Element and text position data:
☆ ☆ ☆

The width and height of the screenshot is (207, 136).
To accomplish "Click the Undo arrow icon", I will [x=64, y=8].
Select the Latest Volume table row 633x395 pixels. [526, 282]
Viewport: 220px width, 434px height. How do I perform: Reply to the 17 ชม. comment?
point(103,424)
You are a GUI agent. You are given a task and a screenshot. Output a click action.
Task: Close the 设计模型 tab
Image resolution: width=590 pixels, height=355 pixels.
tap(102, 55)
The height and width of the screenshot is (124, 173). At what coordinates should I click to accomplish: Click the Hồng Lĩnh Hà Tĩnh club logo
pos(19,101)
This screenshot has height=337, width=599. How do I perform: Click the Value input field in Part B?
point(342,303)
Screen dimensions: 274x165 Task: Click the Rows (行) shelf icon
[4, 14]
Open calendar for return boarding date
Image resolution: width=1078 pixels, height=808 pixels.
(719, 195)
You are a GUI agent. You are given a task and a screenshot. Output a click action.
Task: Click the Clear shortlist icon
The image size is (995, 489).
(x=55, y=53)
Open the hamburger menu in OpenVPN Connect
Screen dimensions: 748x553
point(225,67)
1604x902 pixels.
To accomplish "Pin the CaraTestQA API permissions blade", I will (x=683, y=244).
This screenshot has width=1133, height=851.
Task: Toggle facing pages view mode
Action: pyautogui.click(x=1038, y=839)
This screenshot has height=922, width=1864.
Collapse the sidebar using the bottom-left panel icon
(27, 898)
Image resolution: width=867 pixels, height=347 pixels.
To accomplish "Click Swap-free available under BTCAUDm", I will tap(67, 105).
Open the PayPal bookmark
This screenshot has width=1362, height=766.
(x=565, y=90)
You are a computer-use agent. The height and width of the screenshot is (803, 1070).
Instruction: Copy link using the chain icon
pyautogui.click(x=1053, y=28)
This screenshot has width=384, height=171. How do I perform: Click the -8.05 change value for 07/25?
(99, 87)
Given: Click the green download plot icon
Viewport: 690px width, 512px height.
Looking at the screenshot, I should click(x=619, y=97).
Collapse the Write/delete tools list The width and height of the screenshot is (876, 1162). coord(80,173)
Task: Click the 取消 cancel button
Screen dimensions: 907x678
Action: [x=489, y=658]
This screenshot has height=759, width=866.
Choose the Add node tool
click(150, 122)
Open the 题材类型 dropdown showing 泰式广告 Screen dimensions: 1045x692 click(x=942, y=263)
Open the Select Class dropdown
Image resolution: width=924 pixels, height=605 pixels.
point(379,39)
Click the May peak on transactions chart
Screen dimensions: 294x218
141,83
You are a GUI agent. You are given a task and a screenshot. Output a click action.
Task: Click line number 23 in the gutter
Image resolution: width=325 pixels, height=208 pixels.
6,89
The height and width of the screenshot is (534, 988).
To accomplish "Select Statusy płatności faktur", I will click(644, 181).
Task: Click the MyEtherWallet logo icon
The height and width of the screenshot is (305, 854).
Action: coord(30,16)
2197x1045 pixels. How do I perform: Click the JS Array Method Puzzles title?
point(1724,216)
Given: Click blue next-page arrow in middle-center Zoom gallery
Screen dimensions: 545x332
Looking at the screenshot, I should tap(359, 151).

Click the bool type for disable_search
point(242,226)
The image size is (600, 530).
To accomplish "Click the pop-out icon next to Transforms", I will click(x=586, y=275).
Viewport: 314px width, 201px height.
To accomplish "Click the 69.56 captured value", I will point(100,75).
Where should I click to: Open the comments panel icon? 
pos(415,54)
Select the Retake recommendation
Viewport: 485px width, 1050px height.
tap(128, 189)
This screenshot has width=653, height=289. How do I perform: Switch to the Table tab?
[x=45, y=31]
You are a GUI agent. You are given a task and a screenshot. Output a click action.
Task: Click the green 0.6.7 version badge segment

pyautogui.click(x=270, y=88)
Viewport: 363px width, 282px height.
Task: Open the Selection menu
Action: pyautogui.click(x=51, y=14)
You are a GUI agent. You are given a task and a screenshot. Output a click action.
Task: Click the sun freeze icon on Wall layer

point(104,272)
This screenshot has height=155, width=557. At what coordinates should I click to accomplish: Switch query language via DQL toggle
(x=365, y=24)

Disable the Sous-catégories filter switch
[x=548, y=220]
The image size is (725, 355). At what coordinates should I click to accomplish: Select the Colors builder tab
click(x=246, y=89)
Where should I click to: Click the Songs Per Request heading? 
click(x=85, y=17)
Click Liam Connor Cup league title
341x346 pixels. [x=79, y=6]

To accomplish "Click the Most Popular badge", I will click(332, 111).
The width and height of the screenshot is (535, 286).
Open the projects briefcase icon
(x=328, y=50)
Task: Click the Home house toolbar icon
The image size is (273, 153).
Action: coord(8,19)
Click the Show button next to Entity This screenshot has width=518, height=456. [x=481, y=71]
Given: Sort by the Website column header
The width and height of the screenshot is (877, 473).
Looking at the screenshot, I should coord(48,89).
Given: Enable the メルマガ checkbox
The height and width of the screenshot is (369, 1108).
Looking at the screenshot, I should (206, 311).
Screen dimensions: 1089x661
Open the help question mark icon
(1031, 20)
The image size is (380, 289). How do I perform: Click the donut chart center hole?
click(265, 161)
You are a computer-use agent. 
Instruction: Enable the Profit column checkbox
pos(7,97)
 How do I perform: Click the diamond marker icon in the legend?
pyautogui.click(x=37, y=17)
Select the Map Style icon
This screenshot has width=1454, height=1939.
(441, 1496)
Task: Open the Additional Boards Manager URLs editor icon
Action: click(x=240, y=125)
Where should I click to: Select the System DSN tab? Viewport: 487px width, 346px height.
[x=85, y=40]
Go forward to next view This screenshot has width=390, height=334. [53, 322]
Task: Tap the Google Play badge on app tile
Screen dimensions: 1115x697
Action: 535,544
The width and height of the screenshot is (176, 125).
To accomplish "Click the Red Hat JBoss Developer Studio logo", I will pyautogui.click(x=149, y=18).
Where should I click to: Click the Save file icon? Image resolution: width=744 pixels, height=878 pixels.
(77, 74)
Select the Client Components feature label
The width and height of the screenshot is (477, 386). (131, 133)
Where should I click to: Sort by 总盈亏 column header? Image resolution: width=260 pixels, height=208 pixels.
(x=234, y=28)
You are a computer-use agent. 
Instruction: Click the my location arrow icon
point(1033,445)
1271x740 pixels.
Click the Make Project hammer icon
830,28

☆ ☆ ☆

_Problem statement_
Render every line of the items above as a JSON list of strings, one string per line, leaving out any blank lines.

_Output for this task_
[
  "The width and height of the screenshot is (207, 136).",
  "To accomplish \"Click the Undo arrow icon\", I will [x=64, y=8].",
  "Select the Latest Volume table row 633x395 pixels. [526, 282]",
  "Viewport: 220px width, 434px height. How do I perform: Reply to the 17 ชม. comment?",
  "point(103,424)",
  "You are a GUI agent. You are given a task and a screenshot. Output a click action.",
  "Task: Close the 设计模型 tab",
  "Image resolution: width=590 pixels, height=355 pixels.",
  "tap(102, 55)",
  "The height and width of the screenshot is (124, 173). At what coordinates should I click to accomplish: Click the Hồng Lĩnh Hà Tĩnh club logo",
  "pos(19,101)",
  "This screenshot has height=337, width=599. How do I perform: Click the Value input field in Part B?",
  "point(342,303)",
  "Screen dimensions: 274x165 Task: Click the Rows (行) shelf icon",
  "[4, 14]",
  "Open calendar for return boarding date",
  "Image resolution: width=1078 pixels, height=808 pixels.",
  "(719, 195)",
  "You are a GUI agent. You are given a task and a screenshot. Output a click action.",
  "Task: Click the Clear shortlist icon",
  "The image size is (995, 489).",
  "(x=55, y=53)",
  "Open the hamburger menu in OpenVPN Connect",
  "Screen dimensions: 748x553",
  "point(225,67)",
  "1604x902 pixels.",
  "To accomplish \"Pin the CaraTestQA API permissions blade\", I will (x=683, y=244).",
  "This screenshot has width=1133, height=851.",
  "Task: Toggle facing pages view mode",
  "Action: pyautogui.click(x=1038, y=839)",
  "This screenshot has height=922, width=1864.",
  "Collapse the sidebar using the bottom-left panel icon",
  "(27, 898)",
  "Image resolution: width=867 pixels, height=347 pixels.",
  "To accomplish \"Click Swap-free available under BTCAUDm\", I will tap(67, 105).",
  "Open the PayPal bookmark",
  "This screenshot has width=1362, height=766.",
  "(x=565, y=90)",
  "You are a computer-use agent. The height and width of the screenshot is (803, 1070).",
  "Instruction: Copy link using the chain icon",
  "pyautogui.click(x=1053, y=28)",
  "This screenshot has width=384, height=171. How do I perform: Click the -8.05 change value for 07/25?",
  "(99, 87)",
  "Given: Click the green download plot icon",
  "Viewport: 690px width, 512px height.",
  "Looking at the screenshot, I should click(x=619, y=97).",
  "Collapse the Write/delete tools list The width and height of the screenshot is (876, 1162). coord(80,173)",
  "Task: Click the 取消 cancel button",
  "Screen dimensions: 907x678",
  "Action: [x=489, y=658]",
  "This screenshot has height=759, width=866.",
  "Choose the Add node tool",
  "click(150, 122)",
  "Open the 题材类型 dropdown showing 泰式广告 Screen dimensions: 1045x692 click(x=942, y=263)",
  "Open the Select Class dropdown",
  "Image resolution: width=924 pixels, height=605 pixels.",
  "point(379,39)",
  "Click the May peak on transactions chart",
  "Screen dimensions: 294x218",
  "141,83",
  "You are a GUI agent. You are given a task and a screenshot. Output a click action.",
  "Task: Click line number 23 in the gutter",
  "Image resolution: width=325 pixels, height=208 pixels.",
  "6,89",
  "The height and width of the screenshot is (534, 988).",
  "To accomplish \"Select Statusy płatności faktur\", I will click(644, 181).",
  "Task: Click the MyEtherWallet logo icon",
  "The height and width of the screenshot is (305, 854).",
  "Action: coord(30,16)",
  "2197x1045 pixels. How do I perform: Click the JS Array Method Puzzles title?",
  "point(1724,216)",
  "Given: Click blue next-page arrow in middle-center Zoom gallery",
  "Screen dimensions: 545x332",
  "Looking at the screenshot, I should tap(359, 151).",
  "Click the bool type for disable_search",
  "point(242,226)",
  "The image size is (600, 530).",
  "To accomplish \"Click the pop-out icon next to Transforms\", I will click(x=586, y=275).",
  "Viewport: 314px width, 201px height.",
  "To accomplish \"Click the 69.56 captured value\", I will point(100,75).",
  "Where should I click to: Open the comments panel icon? ",
  "pos(415,54)",
  "Select the Retake recommendation",
  "Viewport: 485px width, 1050px height.",
  "tap(128, 189)",
  "This screenshot has width=653, height=289. How do I perform: Switch to the Table tab?",
  "[x=45, y=31]",
  "You are a GUI agent. You are given a task and a screenshot. Output a click action.",
  "Task: Click the green 0.6.7 version badge segment",
  "pyautogui.click(x=270, y=88)",
  "Viewport: 363px width, 282px height.",
  "Task: Open the Selection menu",
  "Action: pyautogui.click(x=51, y=14)",
  "You are a GUI agent. You are given a task and a screenshot. Output a click action.",
  "Task: Click the sun freeze icon on Wall layer",
  "point(104,272)",
  "This screenshot has height=155, width=557. At what coordinates should I click to accomplish: Switch query language via DQL toggle",
  "(x=365, y=24)",
  "Disable the Sous-catégories filter switch",
  "[x=548, y=220]",
  "The image size is (725, 355). At what coordinates should I click to accomplish: Select the Colors builder tab",
  "click(x=246, y=89)",
  "Where should I click to: Click the Songs Per Request heading? ",
  "click(x=85, y=17)",
  "Click Liam Connor Cup league title",
  "341x346 pixels. [x=79, y=6]",
  "To accomplish \"Click the Most Popular badge\", I will click(332, 111).",
  "The width and height of the screenshot is (535, 286).",
  "Open the projects briefcase icon",
  "(x=328, y=50)",
  "Task: Click the Home house toolbar icon",
  "The image size is (273, 153).",
  "Action: coord(8,19)",
  "Click the Show button next to Entity This screenshot has width=518, height=456. [x=481, y=71]",
  "Given: Sort by the Website column header",
  "The width and height of the screenshot is (877, 473).",
  "Looking at the screenshot, I should coord(48,89).",
  "Given: Enable the メルマガ checkbox",
  "The height and width of the screenshot is (369, 1108).",
  "Looking at the screenshot, I should (206, 311).",
  "Screen dimensions: 1089x661",
  "Open the help question mark icon",
  "(1031, 20)",
  "The image size is (380, 289). How do I perform: Click the donut chart center hole?",
  "click(265, 161)",
  "You are a computer-use agent. ",
  "Instruction: Enable the Profit column checkbox",
  "pos(7,97)",
  " How do I perform: Click the diamond marker icon in the legend?",
  "pyautogui.click(x=37, y=17)",
  "Select the Map Style icon",
  "This screenshot has width=1454, height=1939.",
  "(441, 1496)",
  "Task: Open the Additional Boards Manager URLs editor icon",
  "Action: click(x=240, y=125)",
  "Where should I click to: Select the System DSN tab? Viewport: 487px width, 346px height.",
  "[x=85, y=40]",
  "Go forward to next view This screenshot has width=390, height=334. [53, 322]",
  "Task: Tap the Google Play badge on app tile",
  "Screen dimensions: 1115x697",
  "Action: 535,544",
  "The width and height of the screenshot is (176, 125).",
  "To accomplish \"Click the Red Hat JBoss Developer Studio logo\", I will pyautogui.click(x=149, y=18).",
  "Where should I click to: Click the Save file icon? Image resolution: width=744 pixels, height=878 pixels.",
  "(77, 74)",
  "Select the Client Components feature label",
  "The width and height of the screenshot is (477, 386). (131, 133)",
  "Where should I click to: Sort by 总盈亏 column header? Image resolution: width=260 pixels, height=208 pixels.",
  "(x=234, y=28)",
  "You are a computer-use agent. ",
  "Instruction: Click the my location arrow icon",
  "point(1033,445)",
  "1271x740 pixels.",
  "Click the Make Project hammer icon",
  "830,28"
]